Directions for this task: All lines from the one with "Click the sender name Ghufran tariq" through the end of the records below are to be given again exactly, and nothing else.

***** Available records

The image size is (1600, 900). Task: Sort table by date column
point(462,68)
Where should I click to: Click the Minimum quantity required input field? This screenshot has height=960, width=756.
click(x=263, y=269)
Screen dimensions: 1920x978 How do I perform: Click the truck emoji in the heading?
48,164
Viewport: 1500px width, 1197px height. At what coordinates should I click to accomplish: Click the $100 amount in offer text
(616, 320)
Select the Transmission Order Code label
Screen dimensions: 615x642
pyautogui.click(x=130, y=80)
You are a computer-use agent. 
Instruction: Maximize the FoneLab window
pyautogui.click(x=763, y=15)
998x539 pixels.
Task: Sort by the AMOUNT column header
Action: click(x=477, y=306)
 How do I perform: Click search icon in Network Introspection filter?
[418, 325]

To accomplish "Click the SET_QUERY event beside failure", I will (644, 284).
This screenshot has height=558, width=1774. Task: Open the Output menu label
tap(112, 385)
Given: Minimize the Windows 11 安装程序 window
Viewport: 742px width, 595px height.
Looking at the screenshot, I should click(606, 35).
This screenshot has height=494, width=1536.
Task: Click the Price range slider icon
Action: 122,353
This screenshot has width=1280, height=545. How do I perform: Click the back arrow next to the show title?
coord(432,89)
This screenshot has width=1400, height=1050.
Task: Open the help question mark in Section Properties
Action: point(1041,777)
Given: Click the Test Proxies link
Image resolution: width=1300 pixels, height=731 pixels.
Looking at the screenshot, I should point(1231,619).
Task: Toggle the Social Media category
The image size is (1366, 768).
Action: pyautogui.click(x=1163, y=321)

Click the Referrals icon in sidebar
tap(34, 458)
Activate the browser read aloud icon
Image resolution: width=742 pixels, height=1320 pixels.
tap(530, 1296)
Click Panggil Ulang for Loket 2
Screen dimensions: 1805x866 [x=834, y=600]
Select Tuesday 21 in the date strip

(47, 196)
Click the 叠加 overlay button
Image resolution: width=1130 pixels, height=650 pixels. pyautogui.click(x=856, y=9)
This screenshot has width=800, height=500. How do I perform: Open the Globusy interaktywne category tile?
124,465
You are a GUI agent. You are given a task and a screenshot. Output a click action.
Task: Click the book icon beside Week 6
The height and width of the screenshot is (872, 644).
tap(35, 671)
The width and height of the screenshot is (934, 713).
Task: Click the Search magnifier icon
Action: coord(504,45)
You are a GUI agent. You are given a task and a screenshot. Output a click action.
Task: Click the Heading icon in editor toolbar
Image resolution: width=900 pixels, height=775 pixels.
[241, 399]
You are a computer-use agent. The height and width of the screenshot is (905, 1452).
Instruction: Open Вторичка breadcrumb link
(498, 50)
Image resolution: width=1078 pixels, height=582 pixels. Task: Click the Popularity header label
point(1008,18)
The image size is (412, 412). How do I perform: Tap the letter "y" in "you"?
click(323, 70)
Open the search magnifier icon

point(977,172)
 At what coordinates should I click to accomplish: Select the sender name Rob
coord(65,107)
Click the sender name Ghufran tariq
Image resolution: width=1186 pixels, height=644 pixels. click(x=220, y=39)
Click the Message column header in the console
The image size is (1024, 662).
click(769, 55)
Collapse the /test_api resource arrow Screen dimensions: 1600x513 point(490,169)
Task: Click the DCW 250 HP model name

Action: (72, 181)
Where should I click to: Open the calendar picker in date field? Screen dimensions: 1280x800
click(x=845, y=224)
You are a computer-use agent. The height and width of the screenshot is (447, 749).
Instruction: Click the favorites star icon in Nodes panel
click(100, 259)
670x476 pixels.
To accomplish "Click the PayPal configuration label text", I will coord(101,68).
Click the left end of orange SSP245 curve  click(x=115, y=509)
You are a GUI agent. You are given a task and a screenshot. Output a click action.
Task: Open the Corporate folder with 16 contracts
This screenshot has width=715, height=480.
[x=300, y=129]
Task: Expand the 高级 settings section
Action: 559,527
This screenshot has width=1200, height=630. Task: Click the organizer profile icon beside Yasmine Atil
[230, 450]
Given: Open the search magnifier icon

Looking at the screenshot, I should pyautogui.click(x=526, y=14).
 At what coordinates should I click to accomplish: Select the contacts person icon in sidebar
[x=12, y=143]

**********

Result of the exercise:
Click the sender name Ghufran tariq
Image resolution: width=1186 pixels, height=644 pixels. click(x=220, y=39)
Click the Message column header in the console
The image size is (1024, 662).
click(769, 55)
Collapse the /test_api resource arrow Screen dimensions: 1600x513 point(490,169)
Task: Click the DCW 250 HP model name

Action: (72, 181)
Where should I click to: Open the calendar picker in date field? Screen dimensions: 1280x800
click(x=845, y=224)
You are a computer-use agent. The height and width of the screenshot is (447, 749).
Instruction: Click the favorites star icon in Nodes panel
click(100, 259)
670x476 pixels.
To accomplish "Click the PayPal configuration label text", I will coord(101,68).
Click the left end of orange SSP245 curve  click(x=115, y=509)
You are a GUI agent. You are given a task and a screenshot. Output a click action.
Task: Open the Corporate folder with 16 contracts
This screenshot has width=715, height=480.
[x=300, y=129]
Task: Expand the 高级 settings section
Action: 559,527
This screenshot has width=1200, height=630. Task: Click the organizer profile icon beside Yasmine Atil
[230, 450]
Given: Open the search magnifier icon

Looking at the screenshot, I should pyautogui.click(x=526, y=14).
 At what coordinates should I click to accomplish: Select the contacts person icon in sidebar
[x=12, y=143]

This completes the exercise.